• _DOCUMENT_:
===
1. Structural Modeling
Structural modeling aims to capture the static parts of a model, representing elements that are either conceptual or physical. The main elements of structural modeling are the following: classes, interfaces, collaborations, use cases, artifacts and nodes.
1.1 Classes
Definition: A class is a description of a set of objects sharing the same attributes, operations and relationships. There are classes that include abstractions that are part of the problem domain and classes that make up an implementation.
Notation and representation: A class is graphically represented as a rectangle (see Figure 1) in which the following information is specified:
- Class name
o Used to distinguish the class from other classes
o Simple or qualified (prefixed by the name of the package to which the class belongs)
- Class attribute o Named property describing a range of values that instances of the property may hold
o Shared by all objects of that class
- Class operation o Implementation of a service that can be requested from any object of the class to affect behavior o Can be specified by stating its signature
Figure 1. UML class notation
1.2 Relationships
Definition: A relationship models the way things can connect to one another, either logically or physically.
Notation and Representation: A relationship is represented as a path with different kinds of lines used to distinguish the kinds of relationships.
Types: Dependencies, Associations, Generalizations, Realizations
a) Dependency relationship
A dependency relationship between two things states that one thing uses the information and services of the other thing, but not necessarily the reverse. In the case of classes, the dependency relationship is used to show that one class uses operations from another class or it uses variables or arguments typed by the other class = if the used class changes, the operation of the other class may be affected as well.
The dependency relationships are represented using dashed directed lines, directed to the things being depended on (see Figure 2).
Figure 2. UML dependency relationship
b) Association relationship
An association relationship specifies that objects of one thing are connected to objects of another thing. Graphically, an association relationship is represented using a solid line (see Figure 3). An association can have a name used to describe the nature of the relationship. When a class participates in an association, it has a specific role that it plays in that relationship.
The multiplicity of an association’s role represents a range of integers specifying the possible size of the set of related objects.
Figure 3. UML association relationship
A plain association between two classes represents a structural relationship between peers, meaning that both classes are conceptually at the same level, no one more important than the other.
Aggregation is a special kind of association used to model a „whole/part” relationship, in which one class represents a larger thing („the whole”), which consists of smaller things (the „parts”). The aggregation relationship is graphically represented using a solid line adorned with an unfilled diamond at the whole end (see Figure 4).
Figure 4. UML aggregation relationship
Composition is a variation of simple aggregation, which introduces a strong ownership and coincident lifetime as part of the whole. Parts with non-fixed simplicity may be created after the composite itself, but once created they live and die with it. Such parts can also be explicitly removed before the death of the composite. The composition relationship is graphically represented using a solid line adorned with a filled diamond at the whole end (see Figure 5).
Figure 5. UML composition relationship
c) Generalization relationship
A generalization relationship is established between a general kind of thing (superclass) and a more specific kind of thing (subclass) = the child is substitutable for a declaration of the parent. The child has attributes and operations in addition to those found in its parents. An implementation of an operation in a child overrides an implementation of the same operation of the parent = polymorphism.
===
• _SHORT EXERCISE A_:
In the text on structural modeling, how is an aggregation relationship drawn?
The text and the entries are unrelated material.

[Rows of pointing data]
===
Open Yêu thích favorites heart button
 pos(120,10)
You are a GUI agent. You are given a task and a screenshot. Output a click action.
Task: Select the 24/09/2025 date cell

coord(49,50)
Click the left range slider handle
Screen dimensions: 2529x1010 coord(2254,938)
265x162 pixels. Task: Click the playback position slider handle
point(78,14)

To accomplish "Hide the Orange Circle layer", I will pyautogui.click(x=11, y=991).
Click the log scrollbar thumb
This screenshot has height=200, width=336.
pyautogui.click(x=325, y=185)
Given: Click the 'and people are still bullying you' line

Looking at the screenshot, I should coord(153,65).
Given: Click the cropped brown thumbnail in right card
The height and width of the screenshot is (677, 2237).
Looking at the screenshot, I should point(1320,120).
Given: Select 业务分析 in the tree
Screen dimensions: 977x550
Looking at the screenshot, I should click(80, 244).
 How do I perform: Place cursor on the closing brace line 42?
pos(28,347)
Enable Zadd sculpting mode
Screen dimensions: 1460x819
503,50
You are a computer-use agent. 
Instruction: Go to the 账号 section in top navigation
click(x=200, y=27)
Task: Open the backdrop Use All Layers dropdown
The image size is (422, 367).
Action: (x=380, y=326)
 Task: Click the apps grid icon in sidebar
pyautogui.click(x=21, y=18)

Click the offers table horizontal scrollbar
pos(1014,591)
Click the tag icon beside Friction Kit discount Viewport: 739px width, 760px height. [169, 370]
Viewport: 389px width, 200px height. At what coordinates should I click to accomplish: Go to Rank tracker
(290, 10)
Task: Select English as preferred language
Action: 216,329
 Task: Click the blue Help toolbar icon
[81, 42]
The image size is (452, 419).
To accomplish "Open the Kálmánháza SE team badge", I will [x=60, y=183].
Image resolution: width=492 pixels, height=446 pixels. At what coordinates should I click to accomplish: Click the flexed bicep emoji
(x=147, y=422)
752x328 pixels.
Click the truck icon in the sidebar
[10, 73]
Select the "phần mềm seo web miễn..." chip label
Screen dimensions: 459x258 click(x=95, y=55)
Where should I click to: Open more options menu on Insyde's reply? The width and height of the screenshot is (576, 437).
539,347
===
• _SHORT EXERCISE B_:
In the entries, starting at the line containing "mềm seo web" and ending at the last line of the entries, replace "reply" with "comment". Return only those lines.

• _WRITTEN SOLUTION A_:
As a solid line with an unfilled diamond at the whole end.

• _WRITTEN SOLUTION B_:
Select the "phần mềm seo web miễn..." chip label
Screen dimensions: 459x258 click(x=95, y=55)
Where should I click to: Open more options menu on Insyde's comment? The width and height of the screenshot is (576, 437).
539,347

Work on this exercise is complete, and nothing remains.